Producer organisations are not just restricted to the dairy sector, with many organisations operating within the horticulture sector on behalf of growers.
Farmer clusters
Collaboration can bring major environmental benefits when farm businesses share knowledge and resources.
Environmental farmer clusters have helped at a local level, driving improvements in soil health and landscape conservation.
More than 220 clusters are working with some 2,000 farm businesses.
The Game and Wildlife Conservation Trust (GWCT) works as a facilitator and offers advice to new and established clusters.
Dr Roger Draycott, director of advisory at GWCT, said farmer clusters were formed in the early 2010s following the publication of the Lawton Review, which emphasised the need for more and better joined up conservation.
“We developed the farmer cluster concept to bring groups of farmers together to focus on the wildlife on their own farms, with a facilitator helping them plan conservation, map habitats, improve connectivity and apply for environmental stewardship schemes,” he said.

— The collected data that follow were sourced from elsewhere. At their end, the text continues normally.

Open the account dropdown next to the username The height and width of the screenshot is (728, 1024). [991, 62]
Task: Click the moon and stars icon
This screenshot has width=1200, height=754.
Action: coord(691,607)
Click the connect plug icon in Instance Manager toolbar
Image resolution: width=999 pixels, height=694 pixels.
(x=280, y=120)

Dr Draycott added that the reason why the original concept of a farmer cluster was so successful in the early days was that it just wasn’t about money or finance, but focused on a genuine desire to do more and better things for the environment.
This helped lead to a change in agri-environmental policy within the Countryside Stewardship scheme, and the Facilitation Fund was launched to help provide funding for a facilitator to bring other groups of farms together.
However, Dr Draycott suggested that the future of farmer clusters was in the balance, following the withdrawal of the facilitation funding and due to uncertainty of future funding opportunities.
Environmental Farmers Group
The more recent development of the Environmental Farmers Group has built upon the work of clusters and allows businesses to monetise that investment in natural capital, through private sector investment.
Dr Draycott said: “This is a farmer-owned co-operative, and that co-operative is looking to secure private sector investment into farmland for farmers to deliver that nature recovery and those other natural capital goods and services like flood alleviation and carbon sequestration.
“A lot of the trade that the Environmental Farmers Group has done so far has been in neutrality and soil carbon.”
Dr Draycott added that the biodiversity net gain market had taken longer to progress due to policy challenges, but was now starting to grow following the recent publication of Defra’s Environmental Improvement Plan.